"There is a taint of death, a flavour of mortality in lies -- which is exactly what I hate and detest in the world -- what I want to forget. It makes me miserable and sick, like biting something rotten would do."
These are words written by Joseph Conrad in 1902. They appear in The Heart of Darkness, a work that has been acclaimed as perhaps the greatest short novel in the English language. Anyone who has had to depend upon or regularly interact with a liar can grasp the truth of these observations by Conrad.
As flawed as our society is, we function day to day by trusting that other people are truthful. We assume in commonplace and even extraordinary situations that we can place our trust in others. When we ask a person for directions, we trust he is doing his best to assist us. When we go to the doctor, we trust both his competence and sincerity in providing an evaluation and treatment. When we buy meat at the grocery store, we trust that it is fresh and untainted.

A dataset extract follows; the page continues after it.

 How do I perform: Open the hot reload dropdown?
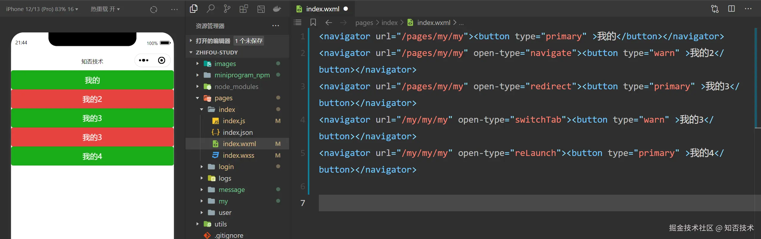click(x=105, y=9)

Civilization is based largely on trusting in others' honesty. When that trust is breached repeatedly, we find our world turned upside down. Consider parent-child relationships. We want to believe our child when he relates where he has been, with whom he has spent time, whether he has finished his homework, and so on. If our youngster violates that trust by lying again and again, we become frustrated, angry, finally despairing. We find ourselves behaving like a detective, checking up on our offspring and interrogating him. We impose restrictions on him and, in doing so, we restrict our own lives. Every time the phone rings, we worry whether it is a neighbor, the school, the police, or even a hospital informing us that our child has been injured or is dead. We fear the worst and start abandoning hope for his future. The parent-child relationship has totally changed. Even though we want to believe what he says, we dare not because of the repeated lying. We find ourselves even starting to dislike our child and hate ourselves for feeling that way. The parent-child relationship we always thought we would have, that we still yearn for, is gone -- an example of Conrad's "taint of death."

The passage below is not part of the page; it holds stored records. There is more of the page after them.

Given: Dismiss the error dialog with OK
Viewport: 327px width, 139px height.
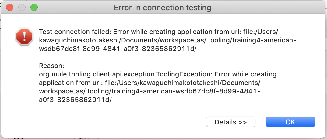Looking at the screenshot, I should (290, 122).
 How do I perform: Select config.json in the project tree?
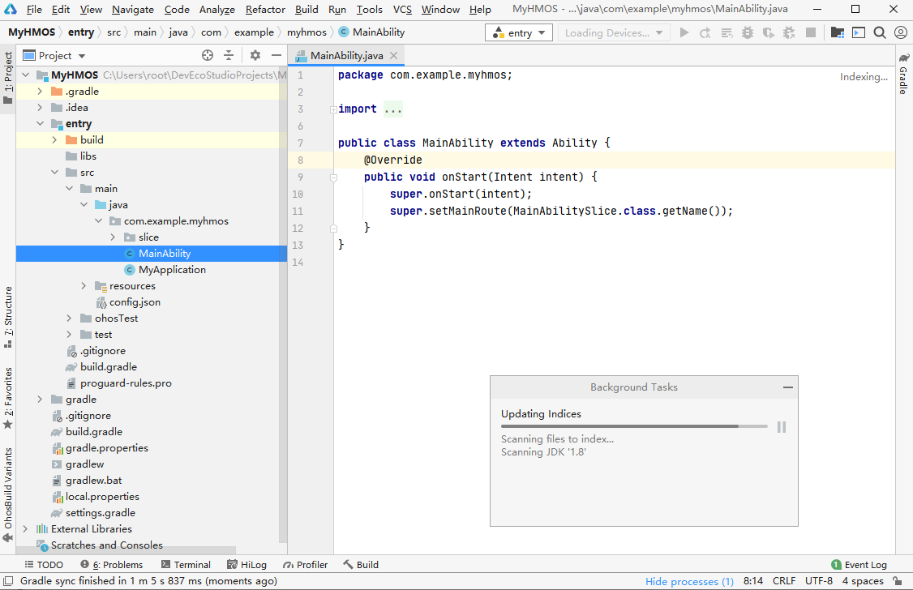tap(135, 302)
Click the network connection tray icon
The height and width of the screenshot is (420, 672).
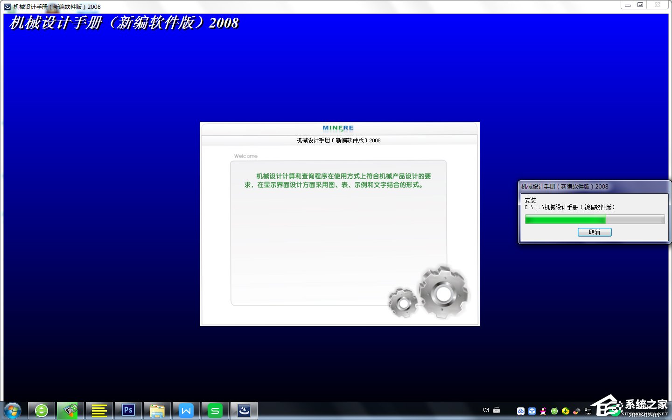pyautogui.click(x=588, y=411)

Or consider the "taint of death" inflicted upon thousands of trusting investors by financial crooks. Bernie Madoff was a man who gradually and calculatingly became a trusted and revered financial titan. Insinuating himself into the lives of trusting men and women, he fleeced them of the funds for which they had labored, some being left with nothing after his big lie, his giant ponzzi scheme, came unraveled.
Relying upon a liar, especially if it happens to be someone with whom we must have contact repeatedly (a spouse, employer, or colleague) is like trying to extricate ourselves from quicksand. We get sucked down further and further.
Conrad spoke of the impact of lies as "biting into something rotten." His words, penned 107 years ago, still speak eloquently of the impact of the criminal's lies upon his victims.